Se un potere assoluto nuovo e personale era necessario per la distruzione del sistema feudale, «questo individuo-Principe è tanto poco un “uomo” che ¡occorre] smettere di esserlo per diventare questa natura inaudita: uomo-leone-volpe, questa trilogia o questa topica senza centro, priva di un “io” unificante, che non è mai “uomo”, cioè soggetto morale, se non a condizione di sembrarlo (e che lo sia, inoltre, è tanto meglio ma anche un grande pericolo, poiché la grande difficoltà risiede in ciò, che lo stesso “uomo” deve assolutamente poter essere non più “uomo” quando la situazione lo esige, deve “saper non essere buono” quando bisogna essere duro e fare strame di tutte le virtù morali)» (p. 78).

L’ideologia interviene quando occorre “presentare” il Principe in una strategia popolare, ovvero che le masse possano riconoscersi nel Principe con tutti gli effetti di consenso e convinzione. L’ideologia è essenzialmente affare della “volpe”, che governa l’opinione mediate la simulazione e a volte si presenta come l’insieme degli apparati ideologici di stato. Simulazione e non semplice astuzia volpina, capacità di porsi in vari luoghi e di definire prospettive complementari (di volta in volta nella pianura, dal basso, e sulle vette, dall’alto).

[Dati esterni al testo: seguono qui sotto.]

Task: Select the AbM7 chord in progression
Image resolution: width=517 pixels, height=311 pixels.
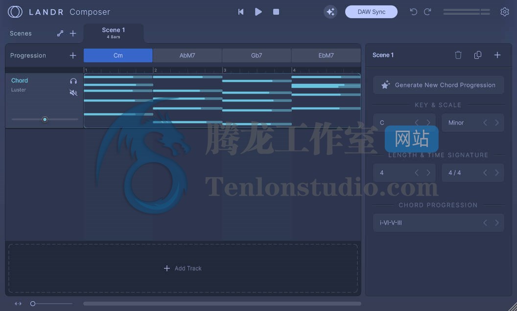Action: 188,55
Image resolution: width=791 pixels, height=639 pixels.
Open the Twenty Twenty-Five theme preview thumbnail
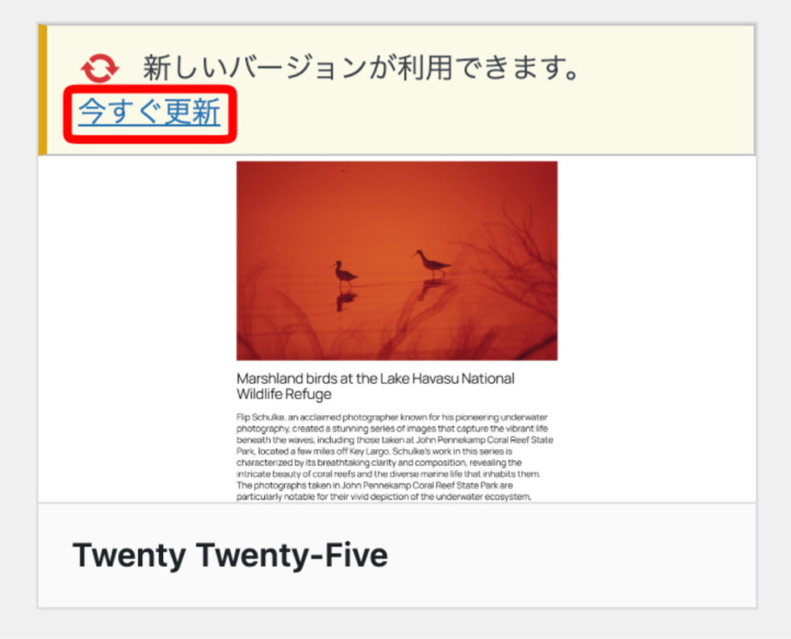click(397, 329)
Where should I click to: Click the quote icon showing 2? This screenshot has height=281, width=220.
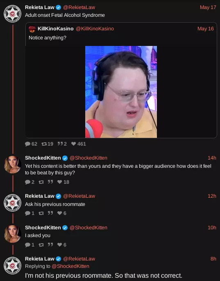point(60,144)
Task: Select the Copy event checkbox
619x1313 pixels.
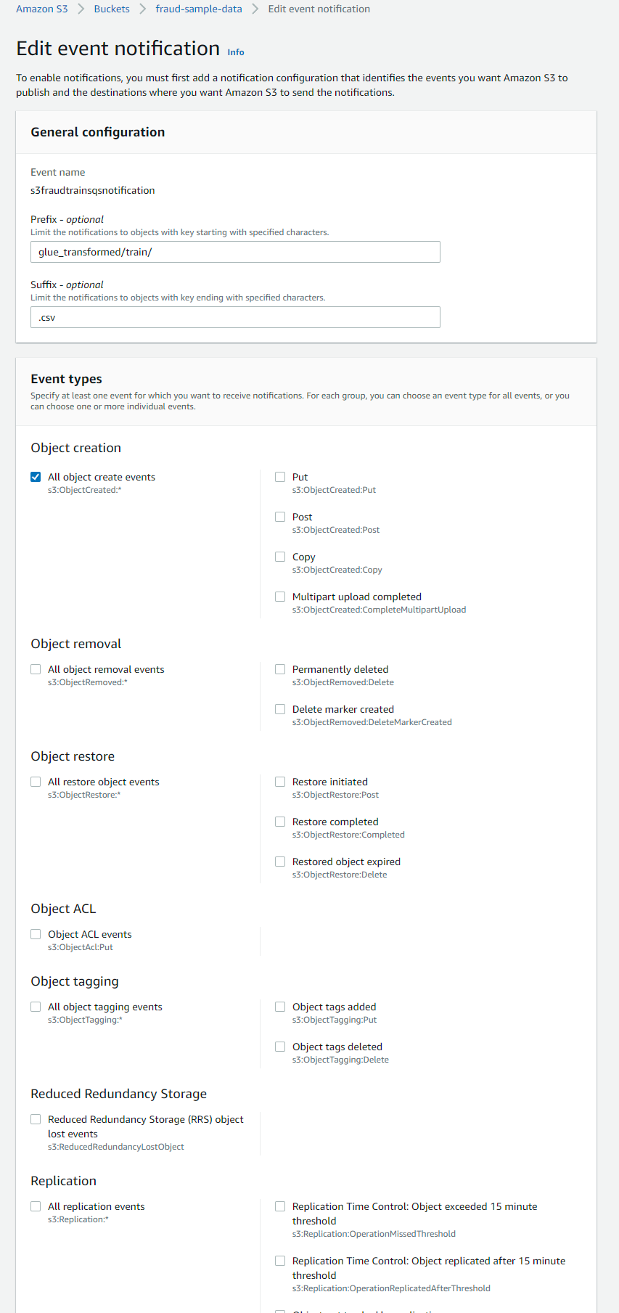Action: point(280,557)
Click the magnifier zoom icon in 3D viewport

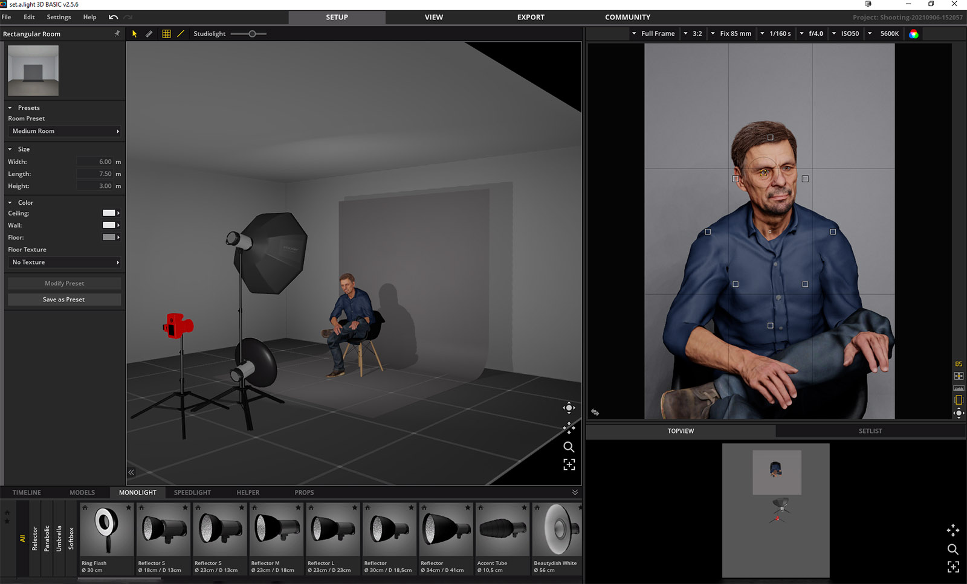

Il massimo della simulazione è non simulare affatto, definire una pratica politica (o essere in grado di sviluppare una teoria politica) autonoma dalle ideologie, lasciandosele scorrere per così dire addosso. «Machiavelli non simula mai. La presentazione ideologica della realtà conosciuta si presenta in lui sotto la forma paradossale della semplice presentazione della realtà conosciuta. […] In questo mondo in cui tutto è regolato dal potere statale e dell’ideologia di Stato, […] in questo mondo dove tutti “simulano”, non già per malevolenza o per vizio, ma perché tale è la legge che impone a ciascuno il potere dello Stato e l’ideologia di Stato, Machiavelli sceglie, coscientemente, di occupare un luogo completamente inatteso. “Sceglie” di non simulare. Sceglie di rifiutare la legge che domina tutti gli altri, compreso, e in primis, il Principe. Il che significa: non accetta di collocarsi sul terreno, non solo dell’avversario, ma quello già della società esistente. […] “Cambia terreno” e si colloca deliberatamente altrove, su un altro terreno» (p. 83), diventando popolo nella pianura e conquistando così anche il terreno della conoscenza vera (della «realtà effettuale»).

La topica uomo-leone-volpe libera il Segretario (non il Principe) dall’ideologia e fonda la scienza politica moderna. Tuttavia il Principe (detto in polemica alquanto astiosa con Gramsci) non è il Partito, perché la rivoluzione antifeudale non è quella socialista, il problema non sono le differenze di proprietà (dunque la lotta di classe sulla base del “desiderio” di avere proprietà o di non essere oppresso), ma lo sfruttamento e i rapporti di produzione. Possiamo aggiungere – sulla base di altre considerazioni del testo e della posteriore evoluzione “aleatoria” dell’autore – che anche il ruolo di direzione egemonica del Partito deve cedere alla linea di massa, alla strategia e al sapere dei senza-nome e dei fuori-di-conto? Che l’Althusser già quasi movimentista si fa anonimo ciompo rispetto al presunto sapere della burocrazia eurocomunista e dem?